While skin reconstructs in vitro have a
maximum life-span of approximately 1 month,
survival is increased to several months
or years when grafted to living hosts. Figure
6 shows a pigmented human skin reconstruct
on an immunodeficient SCID mouse. Histological
and immunohistochemical analyses revealed
that i) host vessels and immune cells infiltrated
the dermis of the grafts, ii) a papillary
morphology of the upper dermis developed,
iii) the differentiation of the epidermis
improved, and iv) the basement membrane
matured (reviewed in ref. 8). Likely, not
yet defined diffusible factors from the
host's microenvironment support the morphology
and viability of the grafted human skin
reconstructs. Fibroblasts that are transduced
with bFGF and embedded in collagen produce
increased levels not only of bFGF but also
of other growth factors that are mitogens
for melanocytes, for example ET-3 (see Fig.

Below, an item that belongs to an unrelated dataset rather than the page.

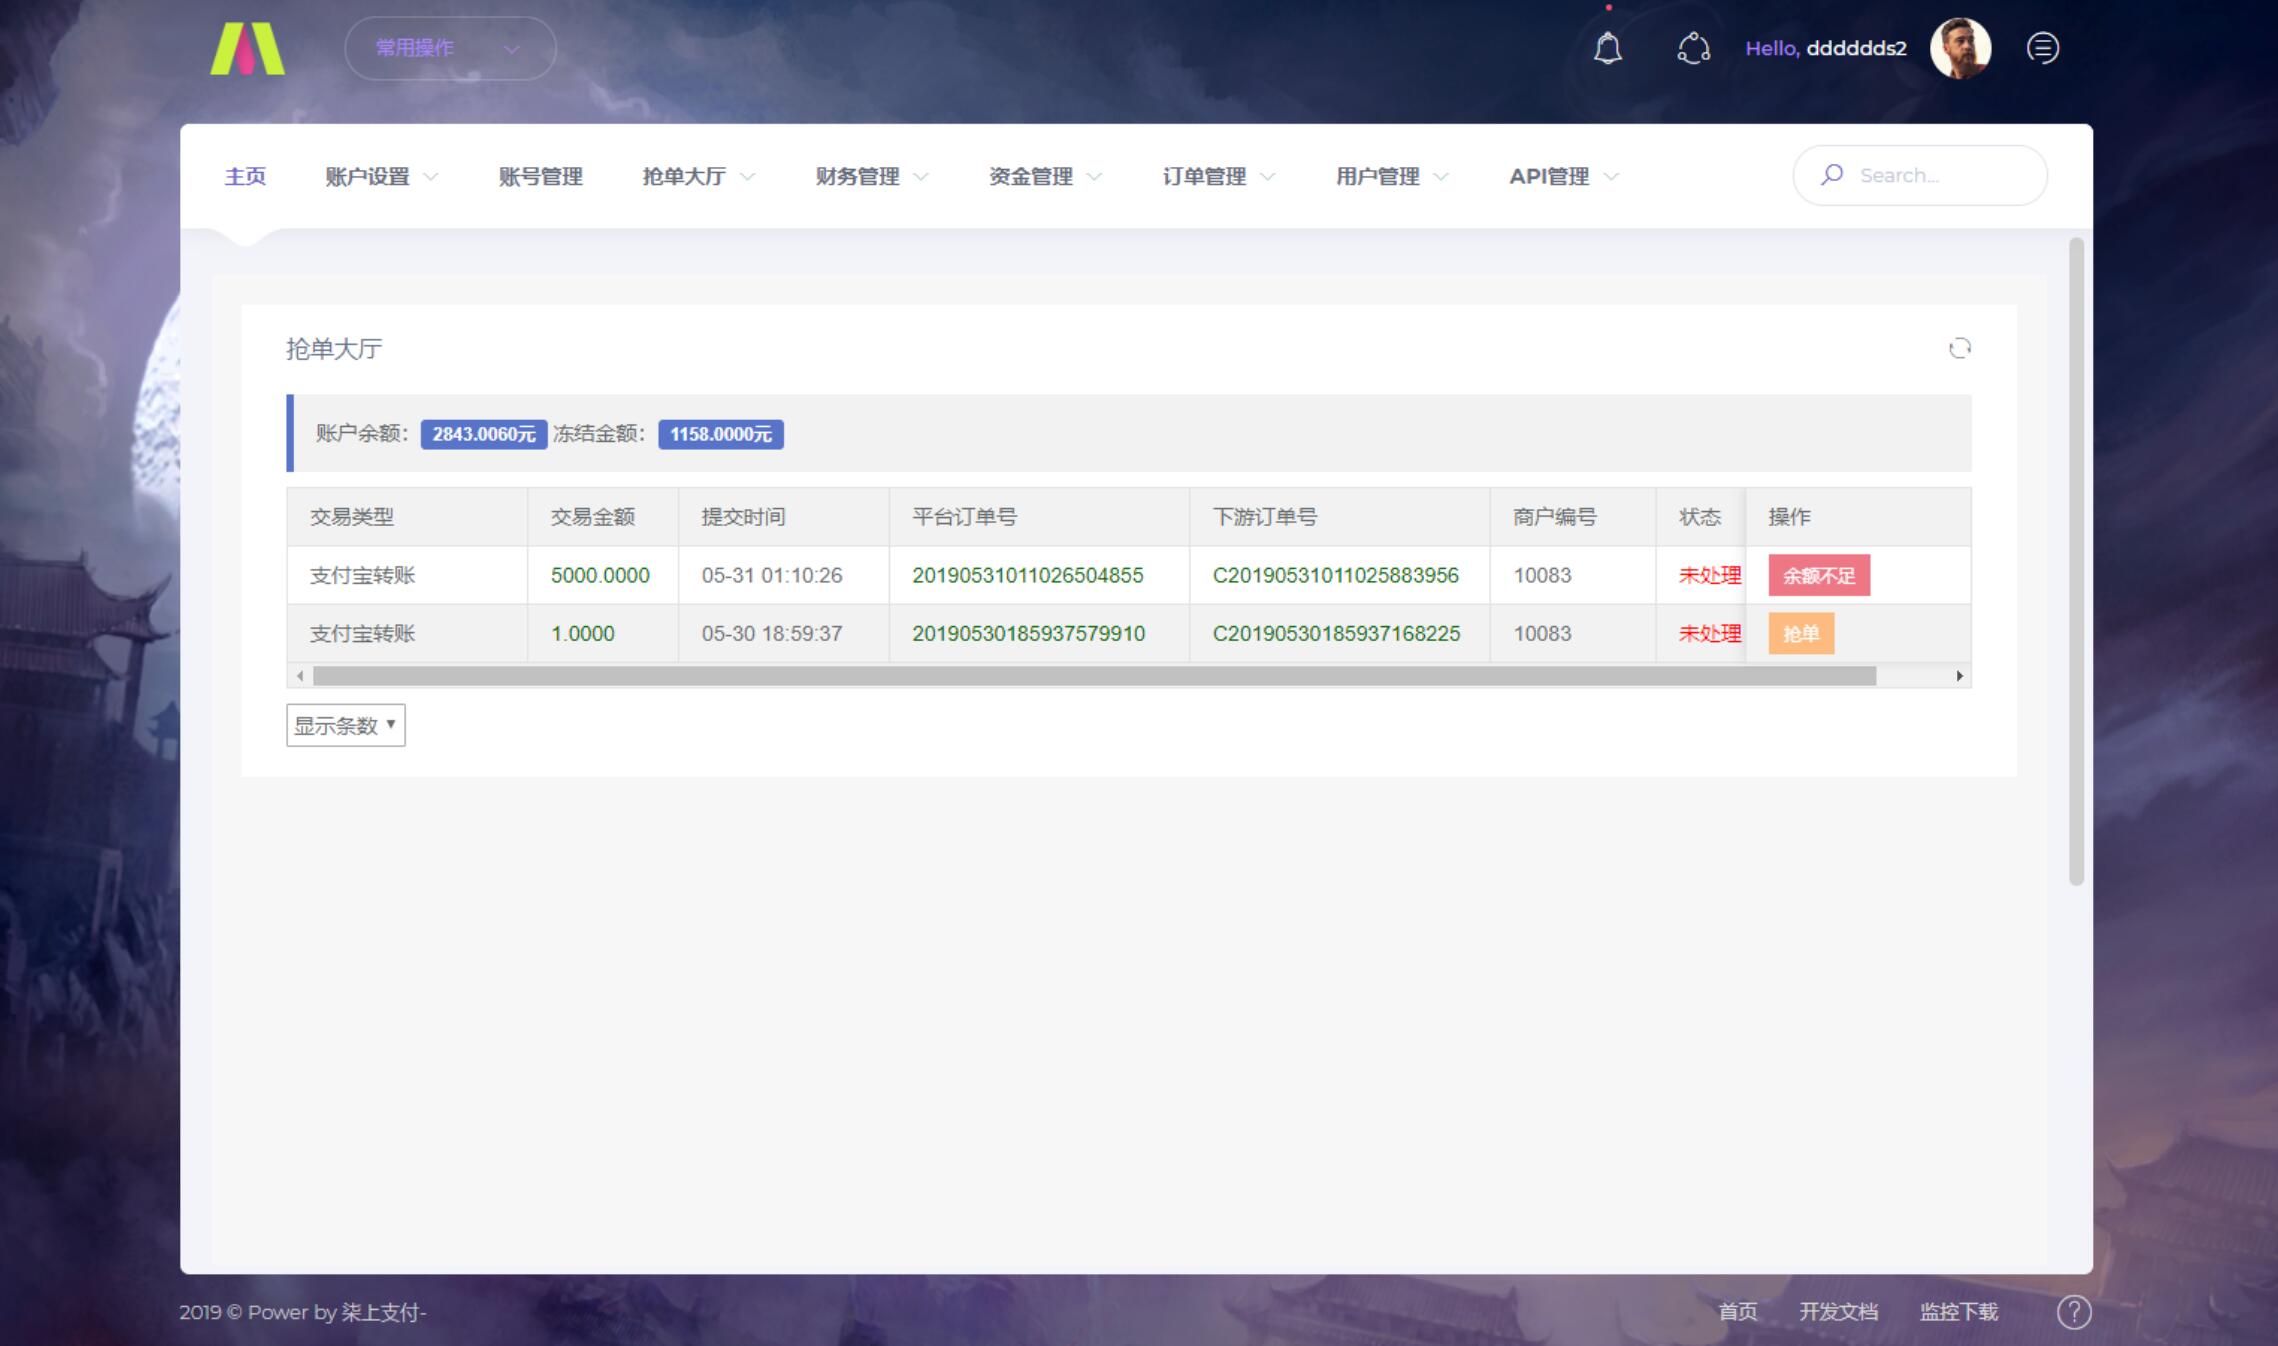Go to the 账号管理 tab
Viewport: 2278px width, 1346px height.
[540, 177]
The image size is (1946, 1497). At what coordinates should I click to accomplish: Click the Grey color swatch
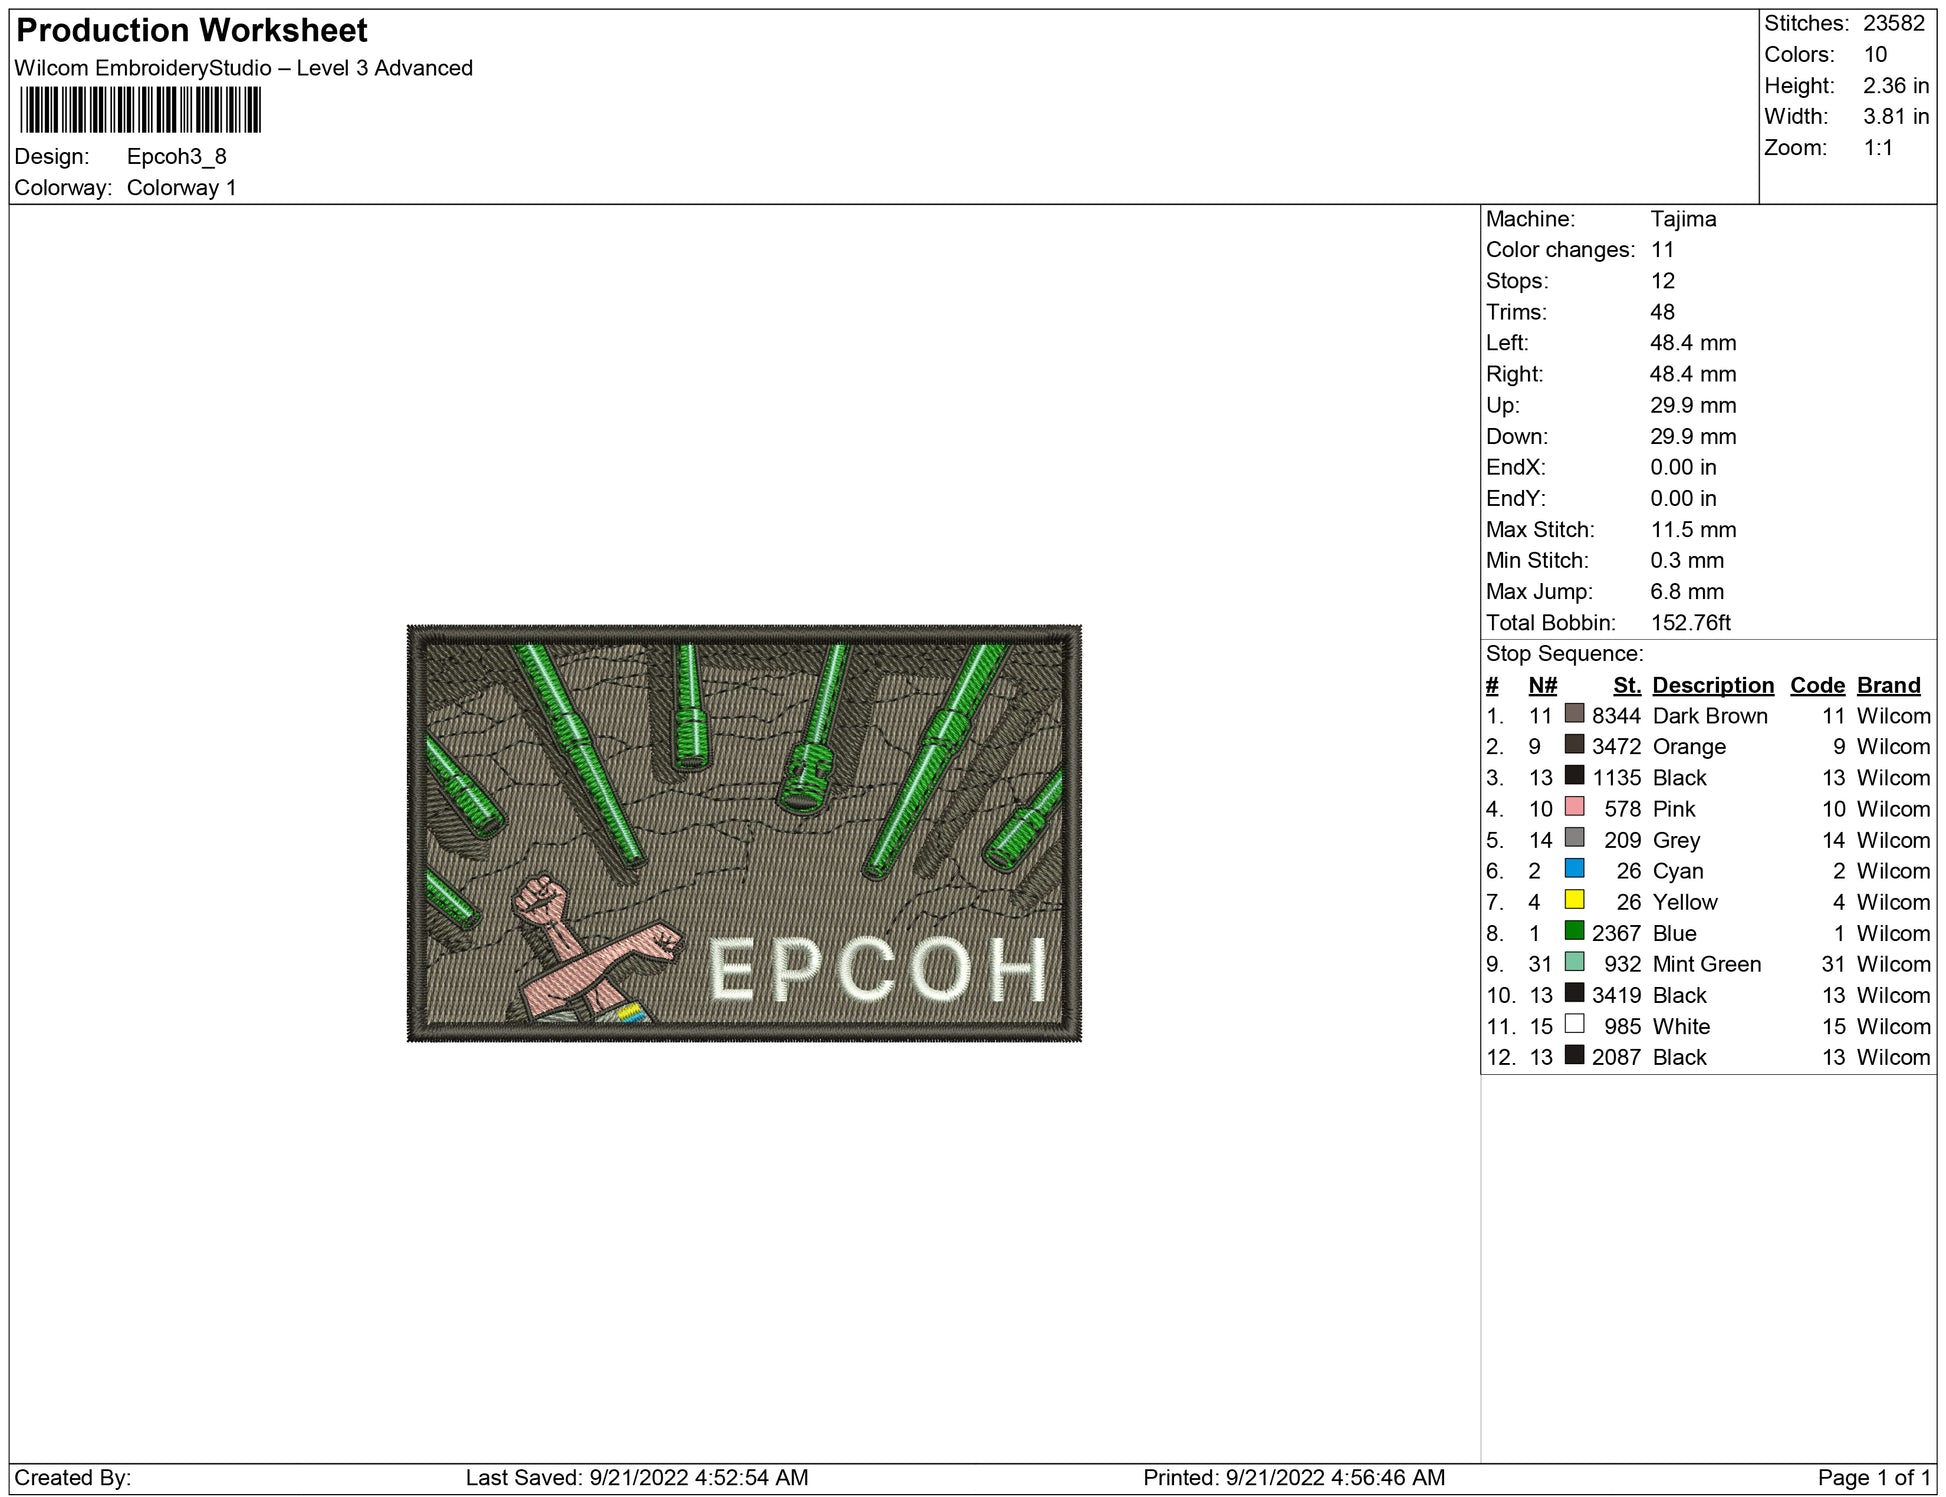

2). If ET-3 is overexpressed in fibroblasts,
EGF receptor and neuropilin are upregulated
as determined by microarray experiments,
whereas chloride channel proteins, matrix
metalloproteinases, and matrix proteins
are downregulated suggesting that the induction
of ET-3 leads to a complex cascade of gene
activation and inactivation with potential
consequences for melancoyte adhesion to
the basement membrane. The rationale for
switching the transformation model from
intact skin to skin reconstructs is provided
in the Design where we also discuss potential
pitfalls and alternatives.